Has the company selling the probiotic studied how well it works in a clinical trial? Many have not. And if they have not, you have no way of knowing if it is going to do you any good.

MYTH 3: The more different types of bacteria the better.

Fact: There is no scientific evidence for this.

According to the group of London gastroenterologists who studied probiotics:

“A combination of probiotic strains in a product does not necessarily add to the benefits of each strain. A combination of strains needs to be studied to prove its efficacy.”

This makes sense, because we know that different strains act differently, and sometimes have the opposite effect to each other, so unless you test the combination in a clinical test or trial at the same dosage as in the final product, you cannot be certain that the combination will work any better than just one of the strains.

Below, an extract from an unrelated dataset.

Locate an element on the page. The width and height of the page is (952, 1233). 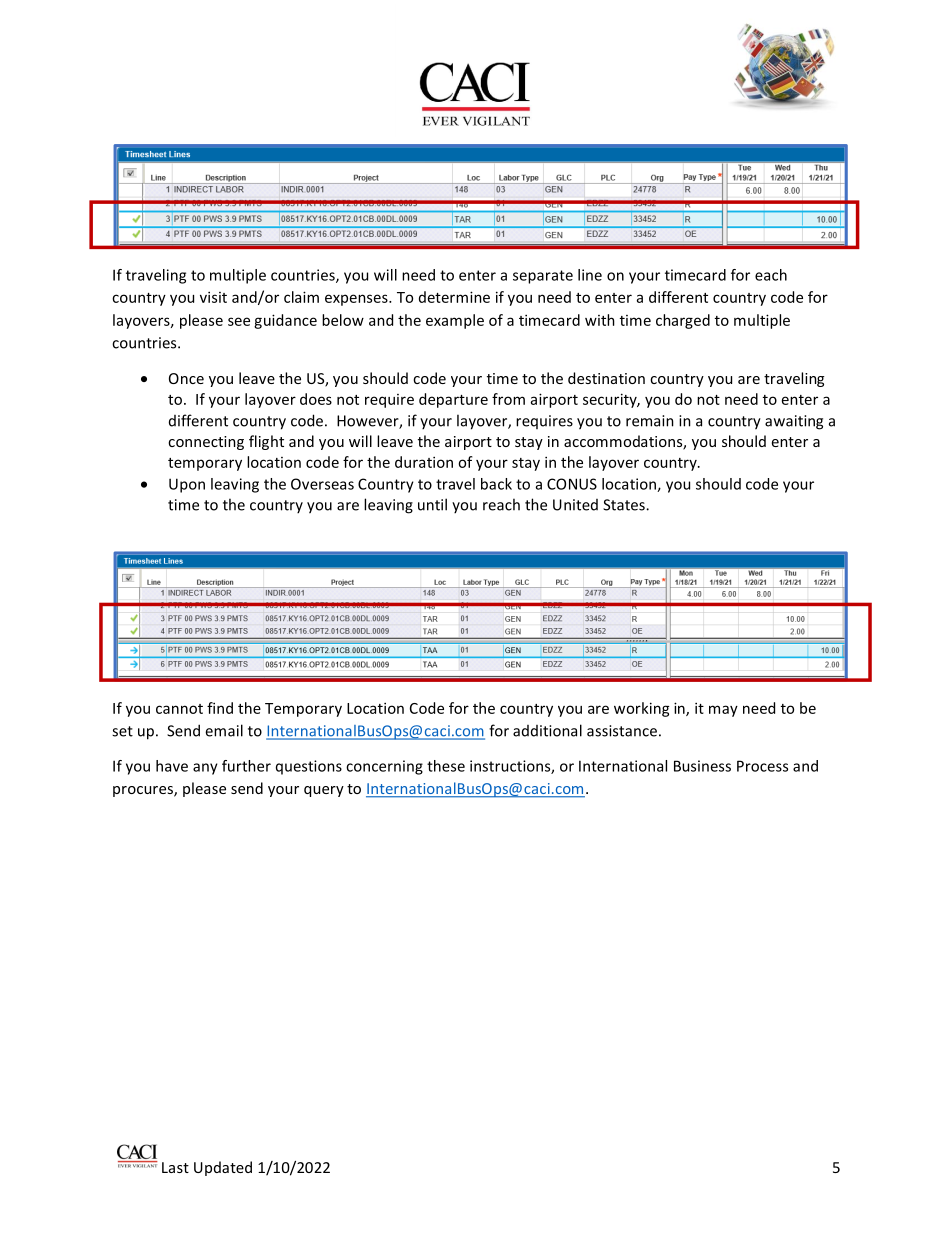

Progastrim® contains Bioxyne’s patented probiotic strain, Lactobacillus fermentum VRI-003. That is quite a mouthful, so we call it PCC®. It has been shown in several clinical studies to boost the immune systems of both adults and infants, and to decrease the incidence and severity of cold symptoms in athletes and infants.

It has also been shown to significantly boost the response to the flu vaccine.

The effective dose is 2 billion live bacteria daily. That’s why we have that number of live bacteria in each capsule – just the right number,and we don’t put any other strains in there because we don’t know if they might interfere with the potent activity of PCC® to provide a real health benefit.

[1] Rowland I, Capurso L, Collins K, Cummings J, Delzenne N, Goulet O, Guarner F, Marteau P, Rémy Meier R. Current level of consensus on probiotic science - Report of an expert meeting-London, 23 November 2009. Gut Microbes 2009; 1:6, 436-439.